Deutsche Bank appoints Atul Jain and Oliver Resovac to head Trade Finance and Lending

  • Banking
  • 25.04.2022 04:20 pm

Deutsche Bank has appointed Atul Jain and Oliver Resovac to jointly head the bank’s Trade  Finance and Lending (TF&L) business. 

“The appointment of Atul and Oliver from within the Bank demonstrates our expert bench  strengths in trade finance. As Global Hausbank to many of the world’s most international  corporates, securing trade flows has become core and centre to us given the current  political environment,” explained Stefan Hoops, Head of Deutsche Bank’s Corporate Bank. “With this co-leadership structure and Atul’s and Oliver’s home base in Germany and Asia  Pacific, we are ideally positioned to further benefit from the growing importance of Asia  Pacific for global trade.”  

With more than 20 years of experience across Deutsche Banks’s corporate and investment  banking, both in the US and in Asia-Pacific, Atul Jain is one the bank’s most seasoned trade  finance experts. He currently runs the bank’s Asia-Pacific Trade Finance and Lending  business. Atul is based in Singapore. 

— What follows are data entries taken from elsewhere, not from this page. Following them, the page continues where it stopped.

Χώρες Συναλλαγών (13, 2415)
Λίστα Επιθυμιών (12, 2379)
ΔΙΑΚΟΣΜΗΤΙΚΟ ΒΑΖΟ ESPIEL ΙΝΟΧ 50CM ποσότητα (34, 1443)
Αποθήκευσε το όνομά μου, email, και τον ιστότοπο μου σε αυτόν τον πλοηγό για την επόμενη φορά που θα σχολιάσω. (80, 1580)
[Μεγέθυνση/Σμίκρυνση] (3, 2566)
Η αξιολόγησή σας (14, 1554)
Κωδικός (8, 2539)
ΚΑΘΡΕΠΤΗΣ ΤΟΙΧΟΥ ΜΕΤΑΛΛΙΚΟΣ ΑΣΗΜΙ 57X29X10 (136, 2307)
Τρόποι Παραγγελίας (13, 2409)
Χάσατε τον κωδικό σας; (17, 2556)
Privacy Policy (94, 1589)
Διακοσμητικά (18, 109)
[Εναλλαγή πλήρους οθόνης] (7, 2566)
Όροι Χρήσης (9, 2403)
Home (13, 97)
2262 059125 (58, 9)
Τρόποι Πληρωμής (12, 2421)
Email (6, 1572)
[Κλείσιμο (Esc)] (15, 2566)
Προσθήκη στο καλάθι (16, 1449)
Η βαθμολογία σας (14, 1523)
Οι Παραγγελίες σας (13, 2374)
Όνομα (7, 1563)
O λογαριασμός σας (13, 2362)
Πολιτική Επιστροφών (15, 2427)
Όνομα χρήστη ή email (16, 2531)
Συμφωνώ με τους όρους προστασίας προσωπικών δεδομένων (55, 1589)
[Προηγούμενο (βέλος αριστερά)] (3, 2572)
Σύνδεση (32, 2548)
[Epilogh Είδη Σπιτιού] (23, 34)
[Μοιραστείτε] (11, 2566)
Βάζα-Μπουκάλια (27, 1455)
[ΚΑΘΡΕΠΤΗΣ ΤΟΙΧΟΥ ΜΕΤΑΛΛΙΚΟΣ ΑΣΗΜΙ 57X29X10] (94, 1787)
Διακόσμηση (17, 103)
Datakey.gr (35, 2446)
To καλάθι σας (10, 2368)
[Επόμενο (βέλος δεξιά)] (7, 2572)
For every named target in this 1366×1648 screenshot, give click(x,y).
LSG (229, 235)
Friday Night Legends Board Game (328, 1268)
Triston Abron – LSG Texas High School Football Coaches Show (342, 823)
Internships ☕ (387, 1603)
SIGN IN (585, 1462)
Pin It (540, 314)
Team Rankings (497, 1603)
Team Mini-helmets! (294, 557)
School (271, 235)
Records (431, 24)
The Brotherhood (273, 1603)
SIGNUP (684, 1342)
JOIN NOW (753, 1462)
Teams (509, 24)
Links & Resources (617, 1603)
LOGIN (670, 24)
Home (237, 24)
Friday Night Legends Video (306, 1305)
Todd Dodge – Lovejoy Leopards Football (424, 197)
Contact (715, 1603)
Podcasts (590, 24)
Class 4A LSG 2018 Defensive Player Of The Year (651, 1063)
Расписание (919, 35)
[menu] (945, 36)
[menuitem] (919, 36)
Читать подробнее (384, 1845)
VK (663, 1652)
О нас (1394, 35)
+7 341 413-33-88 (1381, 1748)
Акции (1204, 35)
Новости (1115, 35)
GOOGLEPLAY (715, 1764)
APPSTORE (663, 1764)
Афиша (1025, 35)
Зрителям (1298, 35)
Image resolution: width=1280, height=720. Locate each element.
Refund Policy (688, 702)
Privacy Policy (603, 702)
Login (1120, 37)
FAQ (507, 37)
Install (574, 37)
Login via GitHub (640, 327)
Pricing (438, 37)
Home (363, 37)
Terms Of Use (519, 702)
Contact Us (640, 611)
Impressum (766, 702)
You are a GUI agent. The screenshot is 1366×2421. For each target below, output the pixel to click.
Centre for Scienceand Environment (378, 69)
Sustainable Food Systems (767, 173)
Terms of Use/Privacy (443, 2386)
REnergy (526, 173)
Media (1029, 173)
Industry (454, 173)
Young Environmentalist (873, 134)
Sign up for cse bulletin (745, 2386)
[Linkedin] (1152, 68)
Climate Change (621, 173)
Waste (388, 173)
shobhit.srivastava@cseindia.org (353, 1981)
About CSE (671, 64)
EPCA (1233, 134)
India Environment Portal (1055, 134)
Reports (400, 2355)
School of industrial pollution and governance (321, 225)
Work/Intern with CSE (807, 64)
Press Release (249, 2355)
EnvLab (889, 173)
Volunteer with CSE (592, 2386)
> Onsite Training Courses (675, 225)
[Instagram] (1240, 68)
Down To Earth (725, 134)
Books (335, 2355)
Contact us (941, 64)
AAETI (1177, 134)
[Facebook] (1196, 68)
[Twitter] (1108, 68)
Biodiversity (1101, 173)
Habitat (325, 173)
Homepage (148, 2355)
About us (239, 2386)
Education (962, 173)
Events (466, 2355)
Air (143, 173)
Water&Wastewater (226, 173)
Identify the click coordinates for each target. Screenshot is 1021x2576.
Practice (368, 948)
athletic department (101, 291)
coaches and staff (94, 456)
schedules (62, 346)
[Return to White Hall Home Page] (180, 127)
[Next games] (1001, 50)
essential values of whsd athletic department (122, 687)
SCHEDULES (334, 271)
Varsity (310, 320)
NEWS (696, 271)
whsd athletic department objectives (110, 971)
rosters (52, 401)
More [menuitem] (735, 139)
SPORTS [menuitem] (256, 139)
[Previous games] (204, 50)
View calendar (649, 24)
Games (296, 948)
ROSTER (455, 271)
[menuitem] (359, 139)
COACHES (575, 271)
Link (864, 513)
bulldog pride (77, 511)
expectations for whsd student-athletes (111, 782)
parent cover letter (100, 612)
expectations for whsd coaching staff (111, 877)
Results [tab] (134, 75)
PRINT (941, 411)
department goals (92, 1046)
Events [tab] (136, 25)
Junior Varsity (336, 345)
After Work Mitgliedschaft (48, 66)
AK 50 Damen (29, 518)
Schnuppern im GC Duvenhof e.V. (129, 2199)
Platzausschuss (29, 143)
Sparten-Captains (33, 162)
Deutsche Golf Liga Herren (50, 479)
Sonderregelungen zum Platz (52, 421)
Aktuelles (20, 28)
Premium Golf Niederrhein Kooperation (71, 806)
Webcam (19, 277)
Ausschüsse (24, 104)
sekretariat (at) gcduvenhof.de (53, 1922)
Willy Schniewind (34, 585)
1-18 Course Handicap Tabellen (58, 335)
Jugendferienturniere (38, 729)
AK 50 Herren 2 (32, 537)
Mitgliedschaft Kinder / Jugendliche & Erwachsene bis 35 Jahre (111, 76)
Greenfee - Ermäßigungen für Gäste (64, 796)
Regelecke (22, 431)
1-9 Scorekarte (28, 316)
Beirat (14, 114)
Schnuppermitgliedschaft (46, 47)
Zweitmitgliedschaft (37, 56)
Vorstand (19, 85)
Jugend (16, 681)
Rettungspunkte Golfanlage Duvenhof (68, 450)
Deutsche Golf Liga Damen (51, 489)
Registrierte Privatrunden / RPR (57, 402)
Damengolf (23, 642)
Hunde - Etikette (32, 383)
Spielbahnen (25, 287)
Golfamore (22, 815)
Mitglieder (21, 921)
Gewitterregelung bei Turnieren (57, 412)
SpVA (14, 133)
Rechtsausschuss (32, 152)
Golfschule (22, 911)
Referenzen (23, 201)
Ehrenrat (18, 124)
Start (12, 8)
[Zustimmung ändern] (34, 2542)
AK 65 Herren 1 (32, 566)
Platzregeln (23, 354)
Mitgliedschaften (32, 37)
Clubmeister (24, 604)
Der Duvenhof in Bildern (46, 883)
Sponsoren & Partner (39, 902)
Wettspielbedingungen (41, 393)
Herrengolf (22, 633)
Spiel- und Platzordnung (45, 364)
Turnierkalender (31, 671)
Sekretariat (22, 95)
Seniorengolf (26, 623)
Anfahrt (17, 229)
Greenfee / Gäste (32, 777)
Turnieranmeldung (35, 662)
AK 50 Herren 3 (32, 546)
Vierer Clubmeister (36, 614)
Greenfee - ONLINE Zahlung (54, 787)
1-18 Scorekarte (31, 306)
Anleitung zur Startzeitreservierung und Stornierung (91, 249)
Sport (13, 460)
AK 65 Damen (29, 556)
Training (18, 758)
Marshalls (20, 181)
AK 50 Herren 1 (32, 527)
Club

Oliver Resovac has been with Deutsche Bank in London and Frankfurt for more than 20  years. He joined the Corporate Bank from the bank’s investment bank where he was  previously Head of Illiquid and Complex Risk. Oliver will be based in Frankfurt.  

Trade finance business for banks has undergone enormous change over the past few years  as technology, geopolitics, the pandemic and technology have rearranged the competitive  landscape together with increased levels and complexity of risk. The Co-Head structure for  the bank’s trade finance business reflects those changes.  

The trade finance landscape is bigger – there is more global trade 

In 2021, trade finance volumes bounced back from the pandemic’s impact, with the United  Nations Conference on Trade and Development (UNCTAD) recording an all-time high of  US$28.5trn, an increase of almost 13% on pre-pandemic levels.  

Structured financing has become more demanding 

As demand for infrastructure financing ramps up and geopolitical tensions highlight possible  commodities security issues, structured commodity trade finance deals and structured  export finance deals are increasingly in demand. In particular, as they provide the  opportunity to deliver ESG-aligned structures for corporate and institutional clients that  make it possible to align sustainable behaviour with lending terms.